L0 is the floor, and that result now holds in both settings we can honestly measure today: the cto-research canary and a source-matched live Dundersign benchmark. With a reliable OpenAI judge, the current cto-research 50-case snapshot still says L1 and L3 are effectively tied for now. Separately, the live-source Dundersign benchmark shows that information_schema is now a real, working control path rather than a theoretical one. The new judge-focused reruns make the judge decision much clearer: Anthropic-as-judge is still too noisy for primary evals even with backoff and retries, while gpt-4.1-mini judge remained clean across two fresh 50-case reruns with zero retries and zero fallbacks. The practical decision is: keep schema context mandatory, treat L1 and L3 as both viable on the benchmark we actually have, keep gpt-4.1-mini as the default SQL eval judge, and treat information_schema as validated for live-source evals when a source-matched benchmark exists. L5 remains blocked on missing benchmark-aligned inspection artifacts, and there is still no honest live-source coverage for the cto-research schemas.

Follow-up experiments

  • Expand the same OpenAI-judged L1 vs L3 comparison from 50 cases to 100+ or the full canary now that the harness is stable enough.

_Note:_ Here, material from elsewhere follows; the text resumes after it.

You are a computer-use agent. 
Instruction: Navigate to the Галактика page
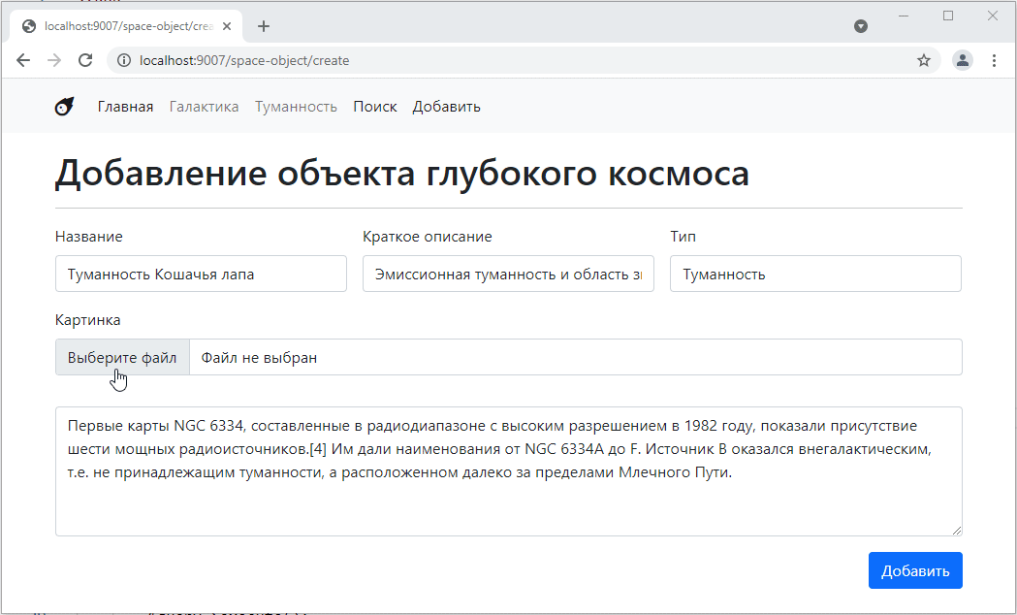click(204, 107)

  • Create or import a source-matched live benchmark for one of the real cto-research schemas if we want a direct dbt_package versus information_schema comparison on that dataset family.

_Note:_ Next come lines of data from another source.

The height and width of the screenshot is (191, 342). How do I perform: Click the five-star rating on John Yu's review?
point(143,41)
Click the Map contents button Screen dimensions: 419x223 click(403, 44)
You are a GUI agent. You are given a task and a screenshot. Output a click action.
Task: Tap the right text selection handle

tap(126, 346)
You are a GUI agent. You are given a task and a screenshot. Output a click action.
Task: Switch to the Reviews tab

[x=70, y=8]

  • Run a true model-comparison pass now that worktree-local .env loading exposes both Anthropic and OpenAI credentials consistently.

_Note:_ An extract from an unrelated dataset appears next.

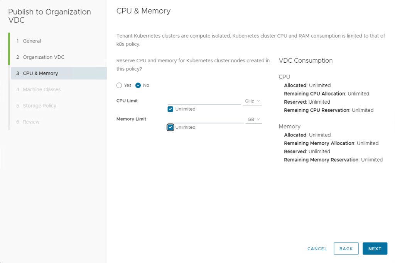Go to General wizard step
The width and height of the screenshot is (395, 263).
tap(32, 41)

  • Produce or collect per-schema inspect.json / context-catalog artifacts for benchmark schemas so the new L5 provider can be run against the benchmark honestly.

2026-03-22 Triage Decision

  • Status set to blocked (not obsolete): L0/L1/L3 runs and provider wiring are done (PRs #674, #686), but benchmark-aligned L5 cannot be executed until matching inspection artifacts exist for benchmark schemas.